**EXERCISE INSTRUCTIONS**: Would you please copy exactly the line with "Privacy Notice (649, 2106)" and all lines that follow it in the data below, through the last one?

**DATA RECORDS**:
::::::
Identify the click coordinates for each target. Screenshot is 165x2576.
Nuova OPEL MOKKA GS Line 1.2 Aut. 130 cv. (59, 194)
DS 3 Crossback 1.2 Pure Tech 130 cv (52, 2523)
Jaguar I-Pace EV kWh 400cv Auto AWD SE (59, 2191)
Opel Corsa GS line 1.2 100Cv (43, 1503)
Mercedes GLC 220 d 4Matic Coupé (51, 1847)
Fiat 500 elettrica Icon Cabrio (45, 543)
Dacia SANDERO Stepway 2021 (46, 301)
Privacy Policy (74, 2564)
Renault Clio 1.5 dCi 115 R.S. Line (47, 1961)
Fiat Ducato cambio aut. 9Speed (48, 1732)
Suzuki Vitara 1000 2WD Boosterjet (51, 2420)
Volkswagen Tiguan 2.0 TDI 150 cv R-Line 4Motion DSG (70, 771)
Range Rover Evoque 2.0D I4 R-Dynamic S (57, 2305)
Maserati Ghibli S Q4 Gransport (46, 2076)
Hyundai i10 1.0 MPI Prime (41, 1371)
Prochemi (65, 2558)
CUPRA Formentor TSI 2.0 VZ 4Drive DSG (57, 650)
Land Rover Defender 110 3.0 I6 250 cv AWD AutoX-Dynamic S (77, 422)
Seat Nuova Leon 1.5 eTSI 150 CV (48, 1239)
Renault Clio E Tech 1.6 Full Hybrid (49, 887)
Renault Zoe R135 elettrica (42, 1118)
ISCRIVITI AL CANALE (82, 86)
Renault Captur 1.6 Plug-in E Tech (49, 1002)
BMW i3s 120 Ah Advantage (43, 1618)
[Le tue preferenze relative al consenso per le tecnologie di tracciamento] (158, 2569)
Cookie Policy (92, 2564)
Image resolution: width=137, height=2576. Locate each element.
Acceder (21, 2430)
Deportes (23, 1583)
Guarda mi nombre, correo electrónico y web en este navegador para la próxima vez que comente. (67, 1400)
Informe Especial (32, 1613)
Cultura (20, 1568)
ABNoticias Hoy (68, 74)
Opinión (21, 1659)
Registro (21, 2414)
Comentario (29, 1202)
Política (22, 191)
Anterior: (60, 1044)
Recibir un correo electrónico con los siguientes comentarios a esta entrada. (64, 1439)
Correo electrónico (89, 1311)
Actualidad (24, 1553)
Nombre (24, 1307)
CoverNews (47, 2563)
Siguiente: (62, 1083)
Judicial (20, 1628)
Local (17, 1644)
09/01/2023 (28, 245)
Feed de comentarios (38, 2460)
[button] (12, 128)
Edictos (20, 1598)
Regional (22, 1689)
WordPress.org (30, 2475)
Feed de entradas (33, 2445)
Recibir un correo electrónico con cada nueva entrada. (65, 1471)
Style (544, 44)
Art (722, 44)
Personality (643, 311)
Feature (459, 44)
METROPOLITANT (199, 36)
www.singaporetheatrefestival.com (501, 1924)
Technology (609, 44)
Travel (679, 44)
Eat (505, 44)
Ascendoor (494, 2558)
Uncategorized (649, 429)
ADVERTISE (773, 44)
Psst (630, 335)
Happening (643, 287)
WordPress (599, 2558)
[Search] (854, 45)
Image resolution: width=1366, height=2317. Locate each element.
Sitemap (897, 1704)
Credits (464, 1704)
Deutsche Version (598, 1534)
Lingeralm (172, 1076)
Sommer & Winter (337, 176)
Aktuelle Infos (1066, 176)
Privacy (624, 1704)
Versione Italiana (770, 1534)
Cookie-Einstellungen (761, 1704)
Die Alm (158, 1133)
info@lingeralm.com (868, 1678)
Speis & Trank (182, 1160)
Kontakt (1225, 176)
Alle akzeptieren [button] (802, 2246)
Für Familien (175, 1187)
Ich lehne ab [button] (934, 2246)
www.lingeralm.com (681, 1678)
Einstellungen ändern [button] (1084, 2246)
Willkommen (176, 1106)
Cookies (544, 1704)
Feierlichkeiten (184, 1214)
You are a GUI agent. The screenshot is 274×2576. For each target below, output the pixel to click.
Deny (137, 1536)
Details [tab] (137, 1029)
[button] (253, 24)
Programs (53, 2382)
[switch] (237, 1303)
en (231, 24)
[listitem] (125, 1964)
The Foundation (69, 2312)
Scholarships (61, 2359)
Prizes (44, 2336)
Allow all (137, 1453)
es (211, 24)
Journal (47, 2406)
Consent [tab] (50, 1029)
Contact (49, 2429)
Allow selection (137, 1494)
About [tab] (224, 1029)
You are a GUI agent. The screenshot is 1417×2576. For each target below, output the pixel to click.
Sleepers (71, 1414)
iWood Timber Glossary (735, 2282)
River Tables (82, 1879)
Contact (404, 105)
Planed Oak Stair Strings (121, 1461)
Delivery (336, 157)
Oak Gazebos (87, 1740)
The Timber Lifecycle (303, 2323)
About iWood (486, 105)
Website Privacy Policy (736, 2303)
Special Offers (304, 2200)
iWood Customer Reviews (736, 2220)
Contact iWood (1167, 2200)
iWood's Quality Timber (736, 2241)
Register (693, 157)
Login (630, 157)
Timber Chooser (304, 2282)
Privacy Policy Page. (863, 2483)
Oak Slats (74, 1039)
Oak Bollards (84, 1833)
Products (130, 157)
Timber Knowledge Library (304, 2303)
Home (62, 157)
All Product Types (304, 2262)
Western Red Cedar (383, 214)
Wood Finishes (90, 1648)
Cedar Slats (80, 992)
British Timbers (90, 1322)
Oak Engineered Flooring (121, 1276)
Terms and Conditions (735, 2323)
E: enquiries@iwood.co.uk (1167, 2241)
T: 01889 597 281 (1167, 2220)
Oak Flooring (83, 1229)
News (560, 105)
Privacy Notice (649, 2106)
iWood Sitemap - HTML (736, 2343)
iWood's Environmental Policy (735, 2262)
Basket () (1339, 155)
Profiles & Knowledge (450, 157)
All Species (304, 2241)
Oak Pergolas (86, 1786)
::::::
**REPLY**:
Privacy Notice (649, 2106)
iWood Sitemap - HTML (736, 2343)
iWood's Environmental Policy (735, 2262)
Basket () (1339, 155)
Profiles & Knowledge (450, 157)
All Species (304, 2241)
Oak Pergolas (86, 1786)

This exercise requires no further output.